Monkerai is a large rural area in the hills in the land between Dungog and Gloucester in Mid-Coast Council, in the Hunter Region, New South Wales, Australia.

Monkerai was traditionally timber and dairy country but in subsequent years has become grazing country. In 1981 the Tanelorn Music Festival was held on the property "Riverwood Downs" at Monkerai hosting 30,000 patrons. Riverwood Downs Mountain Valley Resort is now a major tourist resort and is the largest employer in the area.

Monkerai is in the foothills of World Heritage Barrington Tops and is surrounded by state forests and national parks, including the Black Bulga State Conservation Area. It boasts the following attractions - a public hall and a historic bridge.

==Heritage listings==
Monkerai has a number of heritage-listed sites, including:
- 101 Main Road: Monkerai Bridge over Karuah River

==Historical records of Monkerai==
The Greville's Post Office Directory of 1872 lists the following details for Monkerai

"Distance 142 miles North of Sydney.

Mail closes at General Post Office Monday 5.30 p.m.

Mail arrives at Post Town Wednesday 5 p.m.

Mail leaves for Sydney Wednesday 10.30 a.m

Mail arrives at Sydney Saturday evenings.

Route Steamer to Raymond Terrace, coach Stroud, 15m. Monkerai; or via steamer

Clarence Town, 18m.

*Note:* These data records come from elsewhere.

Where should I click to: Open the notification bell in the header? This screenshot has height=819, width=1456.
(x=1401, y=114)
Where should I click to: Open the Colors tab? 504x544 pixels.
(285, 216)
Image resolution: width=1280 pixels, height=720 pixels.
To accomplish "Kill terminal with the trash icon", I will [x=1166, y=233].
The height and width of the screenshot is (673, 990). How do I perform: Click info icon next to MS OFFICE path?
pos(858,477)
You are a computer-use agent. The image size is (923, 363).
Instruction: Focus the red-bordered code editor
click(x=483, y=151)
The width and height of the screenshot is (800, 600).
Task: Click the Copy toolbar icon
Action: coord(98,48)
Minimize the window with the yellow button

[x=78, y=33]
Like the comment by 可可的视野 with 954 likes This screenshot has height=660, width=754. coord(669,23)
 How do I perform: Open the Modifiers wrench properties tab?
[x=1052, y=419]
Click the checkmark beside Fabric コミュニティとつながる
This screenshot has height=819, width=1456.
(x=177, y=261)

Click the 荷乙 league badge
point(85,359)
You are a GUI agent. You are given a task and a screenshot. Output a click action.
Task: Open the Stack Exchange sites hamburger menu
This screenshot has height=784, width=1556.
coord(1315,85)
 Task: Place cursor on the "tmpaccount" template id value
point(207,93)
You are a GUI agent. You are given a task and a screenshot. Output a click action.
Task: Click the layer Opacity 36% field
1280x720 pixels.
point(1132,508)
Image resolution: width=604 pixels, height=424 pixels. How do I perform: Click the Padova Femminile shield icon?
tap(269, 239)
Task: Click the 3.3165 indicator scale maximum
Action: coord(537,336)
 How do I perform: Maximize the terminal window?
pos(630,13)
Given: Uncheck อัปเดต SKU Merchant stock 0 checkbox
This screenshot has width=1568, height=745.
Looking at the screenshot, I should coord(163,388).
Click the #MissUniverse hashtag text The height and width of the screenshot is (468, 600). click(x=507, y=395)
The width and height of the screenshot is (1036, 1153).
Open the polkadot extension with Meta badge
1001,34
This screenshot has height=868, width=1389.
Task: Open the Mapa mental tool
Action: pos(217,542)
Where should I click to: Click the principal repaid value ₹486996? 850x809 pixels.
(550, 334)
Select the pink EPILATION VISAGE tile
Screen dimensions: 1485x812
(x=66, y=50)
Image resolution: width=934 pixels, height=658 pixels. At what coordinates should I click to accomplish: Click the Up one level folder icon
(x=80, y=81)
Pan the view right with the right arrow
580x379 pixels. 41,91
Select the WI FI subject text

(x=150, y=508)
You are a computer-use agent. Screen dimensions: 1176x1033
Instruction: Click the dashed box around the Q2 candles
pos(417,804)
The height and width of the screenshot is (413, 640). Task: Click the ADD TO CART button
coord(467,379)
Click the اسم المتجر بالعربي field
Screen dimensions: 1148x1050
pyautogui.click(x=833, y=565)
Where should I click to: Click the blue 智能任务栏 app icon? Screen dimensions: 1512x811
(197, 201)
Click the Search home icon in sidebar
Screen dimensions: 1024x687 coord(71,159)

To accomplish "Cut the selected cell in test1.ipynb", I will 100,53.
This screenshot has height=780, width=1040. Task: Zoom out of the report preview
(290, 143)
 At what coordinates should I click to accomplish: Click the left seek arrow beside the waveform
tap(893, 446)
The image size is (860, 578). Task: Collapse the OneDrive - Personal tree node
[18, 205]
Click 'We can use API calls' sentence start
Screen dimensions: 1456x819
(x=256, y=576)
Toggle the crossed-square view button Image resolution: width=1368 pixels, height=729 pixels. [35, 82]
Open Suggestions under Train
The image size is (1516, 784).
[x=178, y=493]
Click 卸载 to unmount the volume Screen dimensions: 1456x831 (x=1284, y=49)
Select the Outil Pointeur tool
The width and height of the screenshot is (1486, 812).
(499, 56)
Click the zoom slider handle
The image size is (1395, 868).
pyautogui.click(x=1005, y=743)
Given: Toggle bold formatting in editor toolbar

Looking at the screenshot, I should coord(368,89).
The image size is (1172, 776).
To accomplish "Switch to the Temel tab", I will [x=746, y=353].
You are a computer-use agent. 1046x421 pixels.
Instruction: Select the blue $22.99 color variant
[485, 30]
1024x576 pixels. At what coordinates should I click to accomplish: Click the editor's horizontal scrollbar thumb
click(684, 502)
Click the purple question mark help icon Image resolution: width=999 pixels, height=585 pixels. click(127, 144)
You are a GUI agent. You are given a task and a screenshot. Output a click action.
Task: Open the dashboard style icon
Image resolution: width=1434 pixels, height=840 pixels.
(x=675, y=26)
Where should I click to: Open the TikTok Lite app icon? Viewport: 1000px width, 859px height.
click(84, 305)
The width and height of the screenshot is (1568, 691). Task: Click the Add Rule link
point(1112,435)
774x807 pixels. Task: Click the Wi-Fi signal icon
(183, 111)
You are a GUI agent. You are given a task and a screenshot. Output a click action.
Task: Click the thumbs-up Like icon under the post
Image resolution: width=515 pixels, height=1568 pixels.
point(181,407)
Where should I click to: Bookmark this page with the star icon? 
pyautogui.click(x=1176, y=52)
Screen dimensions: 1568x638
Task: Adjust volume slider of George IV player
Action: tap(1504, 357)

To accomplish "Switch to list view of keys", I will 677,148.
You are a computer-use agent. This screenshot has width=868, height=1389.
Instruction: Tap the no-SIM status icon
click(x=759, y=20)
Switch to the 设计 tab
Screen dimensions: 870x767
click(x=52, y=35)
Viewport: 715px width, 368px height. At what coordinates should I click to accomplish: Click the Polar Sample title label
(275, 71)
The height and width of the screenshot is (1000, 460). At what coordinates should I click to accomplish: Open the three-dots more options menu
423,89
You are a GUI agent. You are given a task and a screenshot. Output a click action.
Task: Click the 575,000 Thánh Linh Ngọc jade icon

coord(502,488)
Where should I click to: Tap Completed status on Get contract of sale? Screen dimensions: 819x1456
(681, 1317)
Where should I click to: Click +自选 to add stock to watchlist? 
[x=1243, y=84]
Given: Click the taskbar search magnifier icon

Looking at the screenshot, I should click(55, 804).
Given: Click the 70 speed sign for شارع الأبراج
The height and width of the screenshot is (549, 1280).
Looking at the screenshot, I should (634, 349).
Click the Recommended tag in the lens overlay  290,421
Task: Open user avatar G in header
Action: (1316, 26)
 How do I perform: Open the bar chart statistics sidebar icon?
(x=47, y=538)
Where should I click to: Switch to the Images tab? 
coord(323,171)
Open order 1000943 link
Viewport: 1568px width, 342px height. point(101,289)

Monkerai."

| SURNAME | CHRISTIAN | OCCUPATION | ADDRESS |
|---|---|---|---|
| BARKWILL | William | farmer | Monkerai |
| BUGG | James | farmer | Monkerai |
| COWAN | Colin | farmer | Monkerai |
| COWAN | Donald | farmer | Monkerai |
| FORBES | William | farmer | Monkerai |
| FROST | James | grazier | Monkerai |
| GRANT | Robert | farmer | Monkerai |
| HIGGINS | Peter | farmer | Monkerai |
| MINNES | Roderick | farmer | Monkerai |
| MRAE | Donald | farmer | Monkerai |
| MRAE | Elizabeth | farmer | Monkerai |
| MRAE | Malcolm | farmer | Monkerai |
| MARTIN | John | farmer | Monkerai |
| MARTIN | Richard | sawyer | Monkerai |
| MARTIN | William | farmer | Monkerai |
| MOORE | Edward | farmer | Monkerai |
| MOORE | John | labourer | Monkerai |
| MOORE | William | farmer | Monkerai |
| MOSS | Miles | teacher | Monkerai |
| MUDDLE | John | labourer | Monkerai |
| RELTON | James | farmer | Monkerai |
| TITCUME | George | farmer | Monkerai |
| TITCUME | William | farmer | Monkerai |
| TOMS | John | farmer | Monkerai |
| WILKINSON | James | farmer | Monkerai |

The list shows 26 individuals or families residing officially in Monkerai in 1872.

There is a Moores Rd and Moores Creek in Monkerai, which may be connected to the Edward, John or William Moore listed.

The James Bugg listed is the father of Mary Ann Bugg who lived occasionally in the area and is mostly known for her time spent as a bushranger and her relationship with Captain Thunderbolt.